= Task directions =
Copy the listing from the line with "Task: Select the Device" up to and including the line with "click(141, 426)", swapping "Device identifier" for "Device ID" and changing nothing else.

** Start Data to process **

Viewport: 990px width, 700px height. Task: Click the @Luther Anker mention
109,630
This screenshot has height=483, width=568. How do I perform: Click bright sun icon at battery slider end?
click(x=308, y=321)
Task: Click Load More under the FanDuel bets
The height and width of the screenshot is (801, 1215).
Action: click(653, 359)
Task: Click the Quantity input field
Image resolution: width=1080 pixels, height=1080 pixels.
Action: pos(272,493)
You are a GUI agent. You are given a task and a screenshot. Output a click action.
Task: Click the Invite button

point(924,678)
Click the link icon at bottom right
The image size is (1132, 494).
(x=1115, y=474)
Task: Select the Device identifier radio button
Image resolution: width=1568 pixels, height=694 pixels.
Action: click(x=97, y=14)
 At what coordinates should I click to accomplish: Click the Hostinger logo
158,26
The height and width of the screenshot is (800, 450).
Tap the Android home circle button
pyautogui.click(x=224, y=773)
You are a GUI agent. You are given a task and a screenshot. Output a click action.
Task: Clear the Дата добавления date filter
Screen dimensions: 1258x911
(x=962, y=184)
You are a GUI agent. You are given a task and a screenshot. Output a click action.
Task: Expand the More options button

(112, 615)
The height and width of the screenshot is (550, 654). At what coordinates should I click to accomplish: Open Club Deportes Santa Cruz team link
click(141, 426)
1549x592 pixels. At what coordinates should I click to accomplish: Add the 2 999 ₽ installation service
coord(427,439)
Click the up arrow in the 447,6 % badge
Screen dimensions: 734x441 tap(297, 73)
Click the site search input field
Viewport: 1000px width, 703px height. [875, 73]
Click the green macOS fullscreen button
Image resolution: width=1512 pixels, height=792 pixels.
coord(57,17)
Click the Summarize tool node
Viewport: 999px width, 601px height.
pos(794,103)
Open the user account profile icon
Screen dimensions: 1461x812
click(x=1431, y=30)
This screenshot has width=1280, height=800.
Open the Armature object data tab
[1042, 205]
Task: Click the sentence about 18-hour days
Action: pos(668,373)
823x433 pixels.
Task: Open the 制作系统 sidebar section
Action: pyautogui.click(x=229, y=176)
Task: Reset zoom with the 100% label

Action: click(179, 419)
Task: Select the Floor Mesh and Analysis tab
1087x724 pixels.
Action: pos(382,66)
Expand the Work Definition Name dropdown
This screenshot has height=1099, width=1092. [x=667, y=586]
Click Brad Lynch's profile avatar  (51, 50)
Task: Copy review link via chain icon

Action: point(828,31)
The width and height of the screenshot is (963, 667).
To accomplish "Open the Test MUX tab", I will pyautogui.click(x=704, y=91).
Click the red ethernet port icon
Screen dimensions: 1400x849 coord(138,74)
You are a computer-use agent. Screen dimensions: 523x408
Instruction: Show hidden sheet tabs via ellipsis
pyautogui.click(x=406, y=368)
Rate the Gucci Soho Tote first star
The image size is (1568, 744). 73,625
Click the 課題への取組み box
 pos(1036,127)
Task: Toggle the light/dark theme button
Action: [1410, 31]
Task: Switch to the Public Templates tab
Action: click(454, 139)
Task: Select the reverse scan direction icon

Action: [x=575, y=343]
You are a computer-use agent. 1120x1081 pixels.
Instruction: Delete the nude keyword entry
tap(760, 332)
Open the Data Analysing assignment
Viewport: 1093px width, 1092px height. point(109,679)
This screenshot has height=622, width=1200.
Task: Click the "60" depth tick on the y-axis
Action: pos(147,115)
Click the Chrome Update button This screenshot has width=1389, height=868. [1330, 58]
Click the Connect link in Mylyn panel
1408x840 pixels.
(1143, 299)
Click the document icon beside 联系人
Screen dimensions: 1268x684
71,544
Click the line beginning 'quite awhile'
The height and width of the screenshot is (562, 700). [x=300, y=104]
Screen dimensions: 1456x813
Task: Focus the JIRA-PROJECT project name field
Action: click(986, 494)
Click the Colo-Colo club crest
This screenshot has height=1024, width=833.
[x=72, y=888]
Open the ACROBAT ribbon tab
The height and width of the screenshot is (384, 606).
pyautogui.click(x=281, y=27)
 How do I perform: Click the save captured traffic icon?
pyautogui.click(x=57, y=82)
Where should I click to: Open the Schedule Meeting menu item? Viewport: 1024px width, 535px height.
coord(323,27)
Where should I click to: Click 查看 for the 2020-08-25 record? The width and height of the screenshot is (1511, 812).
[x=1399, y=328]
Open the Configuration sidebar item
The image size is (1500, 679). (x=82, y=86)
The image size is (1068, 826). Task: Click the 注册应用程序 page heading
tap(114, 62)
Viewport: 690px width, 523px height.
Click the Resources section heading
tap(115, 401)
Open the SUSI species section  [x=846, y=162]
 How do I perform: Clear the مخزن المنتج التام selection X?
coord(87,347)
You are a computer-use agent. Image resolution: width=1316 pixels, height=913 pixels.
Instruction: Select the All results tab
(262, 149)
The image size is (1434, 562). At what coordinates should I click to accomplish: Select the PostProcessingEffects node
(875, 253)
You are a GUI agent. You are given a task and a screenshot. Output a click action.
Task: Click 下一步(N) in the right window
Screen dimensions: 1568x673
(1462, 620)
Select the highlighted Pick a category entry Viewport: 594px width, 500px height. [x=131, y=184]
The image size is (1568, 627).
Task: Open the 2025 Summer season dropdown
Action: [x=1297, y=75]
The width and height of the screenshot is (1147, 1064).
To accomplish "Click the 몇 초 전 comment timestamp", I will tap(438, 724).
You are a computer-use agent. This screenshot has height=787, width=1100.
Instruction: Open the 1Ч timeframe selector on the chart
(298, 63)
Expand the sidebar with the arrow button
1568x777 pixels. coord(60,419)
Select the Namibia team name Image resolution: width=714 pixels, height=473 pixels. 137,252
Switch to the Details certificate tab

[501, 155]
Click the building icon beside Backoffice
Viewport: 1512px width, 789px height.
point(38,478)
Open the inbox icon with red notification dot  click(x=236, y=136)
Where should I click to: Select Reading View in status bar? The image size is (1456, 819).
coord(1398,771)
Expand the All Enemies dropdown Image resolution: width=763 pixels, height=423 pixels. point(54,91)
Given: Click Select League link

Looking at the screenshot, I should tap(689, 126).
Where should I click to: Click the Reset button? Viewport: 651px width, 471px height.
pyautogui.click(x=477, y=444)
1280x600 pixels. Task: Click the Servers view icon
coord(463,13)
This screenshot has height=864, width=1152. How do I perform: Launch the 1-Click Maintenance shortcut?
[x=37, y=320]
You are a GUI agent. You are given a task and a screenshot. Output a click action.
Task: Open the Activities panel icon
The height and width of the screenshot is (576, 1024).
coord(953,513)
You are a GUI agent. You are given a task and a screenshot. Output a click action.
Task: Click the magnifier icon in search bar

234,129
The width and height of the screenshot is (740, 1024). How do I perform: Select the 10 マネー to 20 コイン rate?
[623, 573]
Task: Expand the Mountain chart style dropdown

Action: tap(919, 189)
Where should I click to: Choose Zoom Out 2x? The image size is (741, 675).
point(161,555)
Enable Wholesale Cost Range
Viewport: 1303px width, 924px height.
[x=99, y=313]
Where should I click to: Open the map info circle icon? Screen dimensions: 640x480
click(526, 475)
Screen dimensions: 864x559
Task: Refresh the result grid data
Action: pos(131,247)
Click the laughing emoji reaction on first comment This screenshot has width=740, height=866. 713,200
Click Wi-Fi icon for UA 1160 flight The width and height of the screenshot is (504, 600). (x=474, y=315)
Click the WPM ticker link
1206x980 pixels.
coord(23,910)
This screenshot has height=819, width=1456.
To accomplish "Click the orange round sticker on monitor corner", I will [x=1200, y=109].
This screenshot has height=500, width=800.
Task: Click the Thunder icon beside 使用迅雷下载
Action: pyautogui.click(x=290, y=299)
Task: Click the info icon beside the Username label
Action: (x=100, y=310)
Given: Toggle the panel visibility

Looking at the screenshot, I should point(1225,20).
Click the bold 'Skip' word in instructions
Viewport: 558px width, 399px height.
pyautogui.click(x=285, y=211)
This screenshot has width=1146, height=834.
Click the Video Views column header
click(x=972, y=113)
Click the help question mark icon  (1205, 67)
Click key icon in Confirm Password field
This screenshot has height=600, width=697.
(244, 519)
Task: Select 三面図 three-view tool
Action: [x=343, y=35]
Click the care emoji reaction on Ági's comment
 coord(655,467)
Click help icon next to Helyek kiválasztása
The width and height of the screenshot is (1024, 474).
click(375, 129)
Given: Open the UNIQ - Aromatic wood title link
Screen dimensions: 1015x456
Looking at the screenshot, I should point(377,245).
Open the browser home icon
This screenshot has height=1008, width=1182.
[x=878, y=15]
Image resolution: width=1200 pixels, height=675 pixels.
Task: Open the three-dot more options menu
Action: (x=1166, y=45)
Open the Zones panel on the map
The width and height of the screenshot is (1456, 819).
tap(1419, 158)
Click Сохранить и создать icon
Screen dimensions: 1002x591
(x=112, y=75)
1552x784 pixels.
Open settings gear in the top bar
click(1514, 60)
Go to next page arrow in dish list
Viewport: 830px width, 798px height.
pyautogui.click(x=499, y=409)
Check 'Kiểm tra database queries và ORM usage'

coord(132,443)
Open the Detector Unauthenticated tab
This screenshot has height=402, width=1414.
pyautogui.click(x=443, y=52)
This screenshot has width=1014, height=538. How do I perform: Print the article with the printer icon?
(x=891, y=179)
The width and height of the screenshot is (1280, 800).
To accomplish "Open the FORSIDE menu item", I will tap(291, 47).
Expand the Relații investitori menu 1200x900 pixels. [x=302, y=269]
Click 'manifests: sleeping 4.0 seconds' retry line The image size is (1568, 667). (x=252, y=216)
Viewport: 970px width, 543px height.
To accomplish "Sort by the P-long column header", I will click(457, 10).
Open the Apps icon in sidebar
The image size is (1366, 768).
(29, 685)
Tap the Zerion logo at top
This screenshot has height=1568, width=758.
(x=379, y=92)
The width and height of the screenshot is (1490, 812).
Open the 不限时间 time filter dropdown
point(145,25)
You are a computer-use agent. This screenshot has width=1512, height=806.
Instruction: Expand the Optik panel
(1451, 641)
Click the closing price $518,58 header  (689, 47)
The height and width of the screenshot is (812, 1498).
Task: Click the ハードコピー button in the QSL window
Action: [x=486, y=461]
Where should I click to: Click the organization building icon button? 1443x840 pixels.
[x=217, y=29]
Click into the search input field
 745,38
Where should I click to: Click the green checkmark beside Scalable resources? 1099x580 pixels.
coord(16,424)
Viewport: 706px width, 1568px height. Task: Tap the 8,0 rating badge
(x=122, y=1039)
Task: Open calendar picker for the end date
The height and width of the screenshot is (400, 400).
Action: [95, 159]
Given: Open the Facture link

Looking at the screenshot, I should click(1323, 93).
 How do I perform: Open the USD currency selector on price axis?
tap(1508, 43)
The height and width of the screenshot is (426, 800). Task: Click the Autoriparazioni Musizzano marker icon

** End Data to process **

= Final result =
Task: Select the Device ID radio button
Image resolution: width=1568 pixels, height=694 pixels.
Action: click(x=97, y=14)
 At what coordinates should I click to accomplish: Click the Hostinger logo
158,26
The height and width of the screenshot is (800, 450).
Tap the Android home circle button
pyautogui.click(x=224, y=773)
You are a GUI agent. You are given a task and a screenshot. Output a click action.
Task: Clear the Дата добавления date filter
Screen dimensions: 1258x911
(x=962, y=184)
You are a GUI agent. You are given a task and a screenshot. Output a click action.
Task: Expand the More options button

(112, 615)
The height and width of the screenshot is (550, 654). At what coordinates should I click to accomplish: Open Club Deportes Santa Cruz team link
click(141, 426)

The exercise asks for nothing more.